Составить карточки, потом их переписывать — нет, в конце концов, не приятная работа. Я бы с удовольствием отказался от нее, если б не нужно.
— Ага! Если б не нужно!.. Но раз нужно, ты ее делал, не обращая внимания, что трудно, кропотливо, утомительно. И вдохновение художника вызывается не наслаждением от самой работы, не накладыванием красочек, а тем, что его работа, это накладывание красок нужны (понимаешь, нужны) для выражения чувств, мыслей, идей. Если б человек делал только то, что приятно, не насиловал себя ради каких-то больших и малых целей, то он до сих пор бегал бы на четвереньках. По-настоящему полюбить труд можно только тогда, когда полюбишь то, для чего этот труд нужен.Неприятно тебе писать карточки, а попробуй запретить тебе их писать, ты вой подымешь, будешь отстаивать свое право делать эту скучную работу. Подымешь вой?
— Наверно, подыму.
— Нельзя просто сунуть ученику в руки лопату, приказать: копай и проникайся любовью. Надо ему прежде объяснить, для чего он берет в руки эту лопату, какую цель достигнет, если вскопает землю. Мало того, надо заставить полюбить эту цель. Если полюбит, то сам схватится за лопату.
— Красиво…
— Красиво? Это слово, с той интонацией, с какой ты произнес сейчас, — слово-убийца. Когда Циолковский в купеческой Калуге мечтал о полетах на Луну, наверняка какие-то просвещенные деятели пожимали насмешливо плечами: «Красиво». Попробуй возразить, попробуй опровергнуть это слово. Как погребальной доской, им замуровывали все живое, дерзкое, все, что пугало куцый ум обывательской башки. И Макаренко в свое время слышал это слово. Но тогда дело Макаренко было каким-то откровением, скептицизму и недоверию можно было найти оправдание. А вот ты, знающий труды Макаренко, уважающий этого педагога, ты, человек неспокойный, пытающийся искать новое, как ты можешь бросаться этим словом?
— А что я мог еще сказать, когда ты, кроме общих фраз, ничего не сообщил, во что можно бы поверить.
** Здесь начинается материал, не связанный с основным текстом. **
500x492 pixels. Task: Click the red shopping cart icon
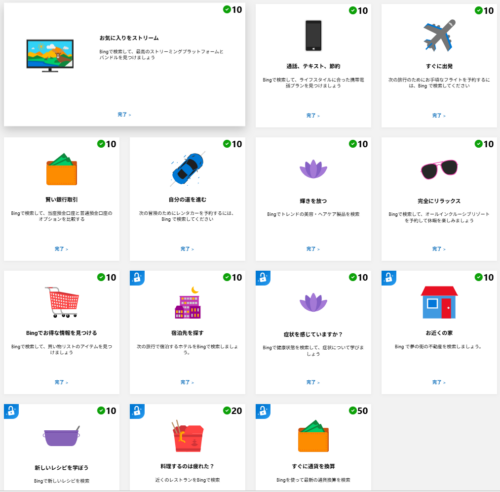[x=62, y=302]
— Я не сообщил, так другие это сделали задолго до меня. Опыт Макаренко для тебя разве пустой звук? Ты учишь ребят правилам грамматики, учишь понимать образ Деда Каширина. Учишь и приговариваешь: «Надо знать, пригодится в жизни». Пригодится,а не как жить.А ведь это не одно и то же. Макаренко учил, как жить. Его колонисты копали бураки. Грязная, неприятная работа. Но каждый из колонистов видел за этими бураками новые здания с паркетными полами, корпуса заводов со сложными станками, видел новую, красивую жизнь. И это было той заманчивой целью, ради которой нужно рыть бураки, набивать на руках мозоли, покрываться потом. Не то важно, что колонисты научились выращивать бураки: быть может, ни один из них не стал в будущем свекловодом, — важно, что на этих бураках они учились сообща думать, сообща трудиться, учились, как жить. Ведь самое важное в человеческой жизни — коллективный труд!